Text provided:

The set classes are implemented using dictionaries.  Accordingly, the
requirements for set elements are the same as those for dictionary
keys; namely, that the element defines both ``__eq__()`` and
``__hash__()``. As a result, sets cannot contain mutable elements such
as lists or dictionaries. However, they can contain immutable
collections such as tuples or instances of ``ImmutableSet``.  For
convenience in implementing sets of sets, inner sets are automatically
converted to immutable form, for example, ``Set([Set(['dog'])])`` is
transformed to ``Set([ImmutableSet(['dog'])])``.

class class sets.Set([iterable])

   Constructs a new empty ``Set`` object.  If the optional *iterable*
   parameter is supplied, updates the set with elements obtained from
   iteration. All of the elements in *iterable* should be immutable or
   be transformable to an immutable using the protocol described in
   section *Protocol for automatic conversion to immutable*.

class class sets.ImmutableSet([iterable])

   Constructs a new empty ``ImmutableSet`` object.  If the optional
   *iterable* parameter is supplied, updates the set with elements
   obtained from iteration. All of the elements in *iterable* should
   be immutable or be transformable to an immutable using the protocol
   described in section *Protocol for automatic conversion to
   immutable*.

   Because ``ImmutableSet`` objects provide a ``__hash__()`` method,
   they can be used as set elements or as dictionary keys.
   ``ImmutableSet`` objects do not have methods for adding or removing
   elements, so all of the elements must be known when the constructor
   is called.

Information shown:
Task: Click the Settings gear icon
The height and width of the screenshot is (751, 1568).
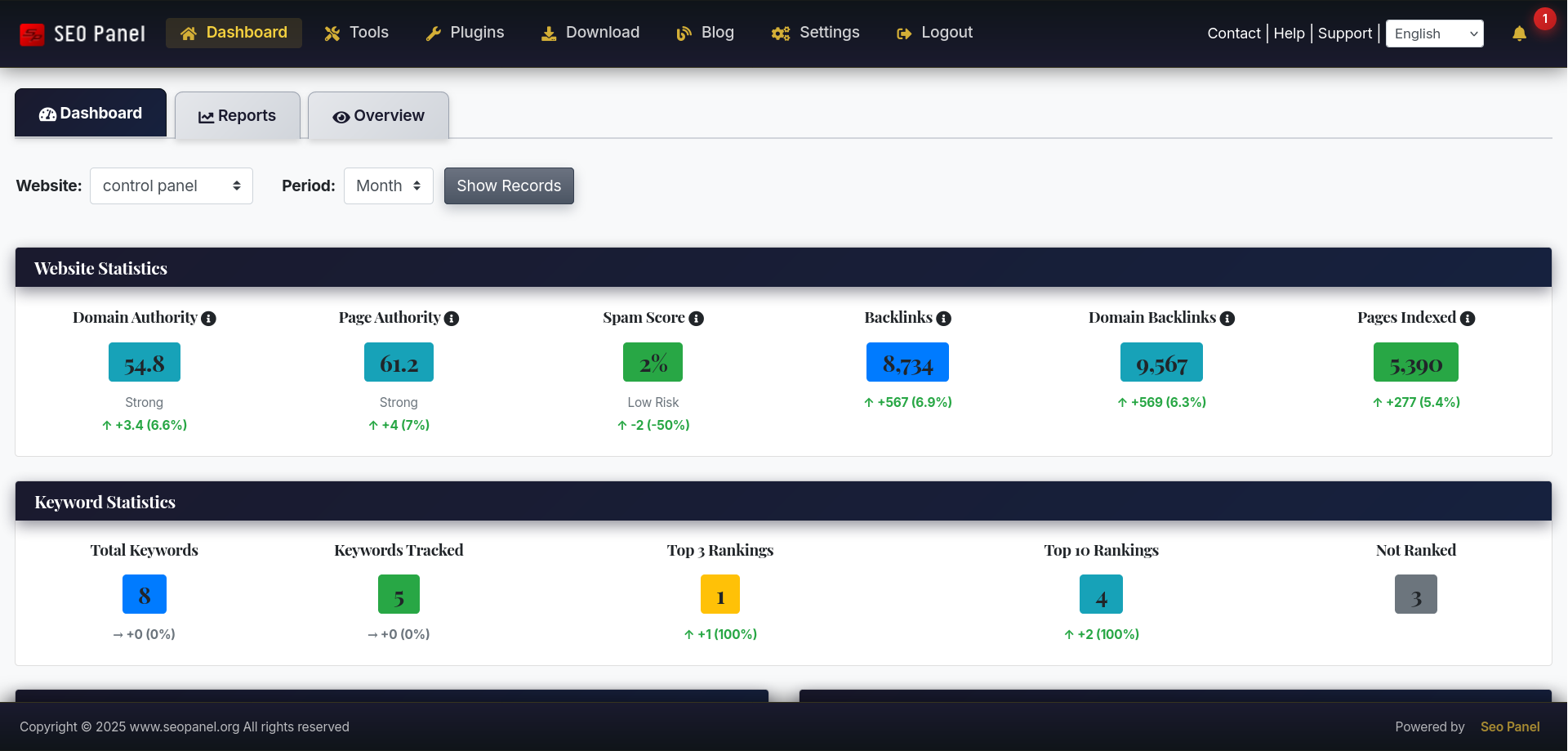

Things to do:
1 > In the sets module documentation, what lets ImmutableSet objects serve as set elements or dictionary keys?
2 > What is the Spanish translation of this sentence from the sets module documentation: "As a result, sets cannot contain mutable elements such as lists or dictionaries."?
The material that comes after the sets module documentation is separate from it.

Written responses:
1 > They provide a __hash__() method.

2 > Como resultado, los conjuntos no pueden contener elementos mutables, como listas o diccionarios.